Back in the mid-1980’s if you were a victim of sexual violence you hid it behind your stacked rubber Madonna bracelets and teased bangs. No one talked about it.
As a teenager in that era sex was a fraught issue for me. AIDS was front and centre in the 80’s making it scary. Also, my mother was a recovering Catholic, her internalized shame about sexuality passed down to me like a piece of heirloom jewelry.
When I was raped in high school I was still a virgin. I told no one about the assault and when my attacker gossiped that “he’d slept with me,” I brushed it off like it was no big deal.
The trauma quickly morphed into a skilled thief, stealing years of my life.
I didn’t have sex with anyone for the rest of high school. In my early twenties came a brief stage of boyfriends whom I slept with. The men were not worthy of me, but at the time they were all I felt I deserved.

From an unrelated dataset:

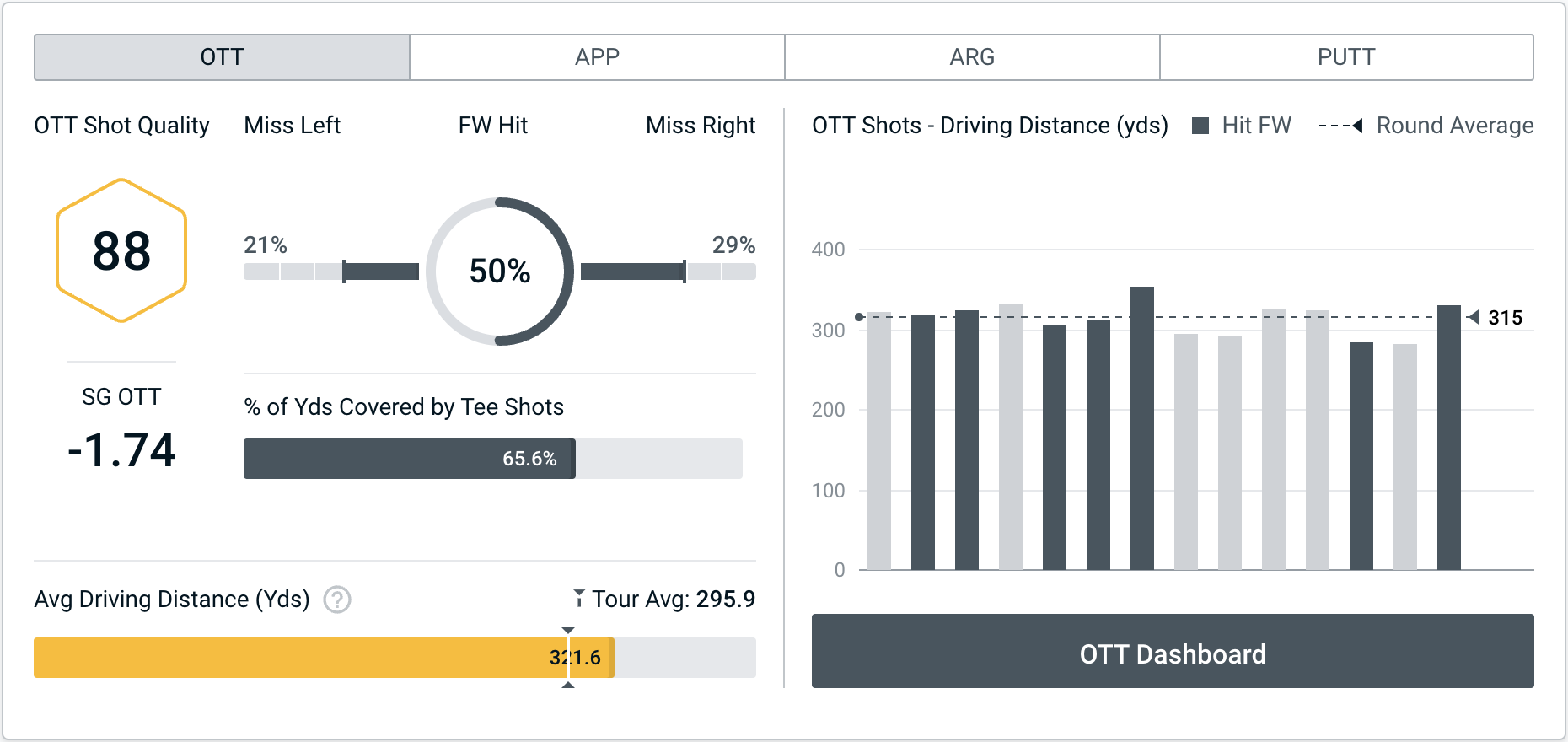1568x742 pixels.
Task: Click the 65.6% yards covered progress bar
Action: 409,459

My broken psyche did not like what she was seeing though:
“You’re dating total losers, you’re on a precarious path!” she screamed.

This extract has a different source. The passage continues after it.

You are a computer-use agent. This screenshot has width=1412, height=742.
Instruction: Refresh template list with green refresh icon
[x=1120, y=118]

Like the Goddess Artemis, my psyche was my protector. But since she was broken she didn’t know how to best take care of me. Fearing for my safety, she went a bit nuts and shut me down completely.
“No men, no dating, no sex!” she yelled.
So I spent 3/4 of my twenties and the first few years of my thirties single. I was like a flower that had been planted, started growing and then just before it could blossom a crazy gardener came along and put a giant terracotta pot on top of it – killing it.
Of course there is absolutely nothing wrong with being single, but being single because of unresolved trauma is very different.
The trauma thief stole my entire early adulthood. Years meant for learning about myself and relationships. For making mistakes and exploring my sexuality. For learning how to trust my instincts and stand up for myself. For dating wannabe poets and having affairs with much older lovers. But I was completely Shut Down, so I lost an entire decade. Pouf!
I spent part of that decade in Austin, a city I loved. I made beautiful friendships and had a great job. But I spent most nights alone. No cute Austin musicians or Texas cowboys for me.
I still grieve for those lost years. Looking at photos of myself from that time I see such a lovely, lonely girl. Though I’m not a big believer in destiny, I do believe that had I seen a therapist during those years I would have stayed in Austin – that it actually was my destiny to stay there. I can totally see myself married, with a grown child, still living in Texas and fighting the Handmaid’s Tale tyranny of Governor Greg Abbott.
Since then I have had the luxury of being able to work with a couple of excellent therapists, but there will forever be a little nest of grief inside of me. I envision it like a small bird’s nest, but with some glittery grass, for even in my grief there is sparkle. There are no birds or eggs in the nest. It is empty, but pretty and it lives in my throat.
(In the ancient Indian text the Vedas, the throat chakra is associated with the ability to speak your personal truth.)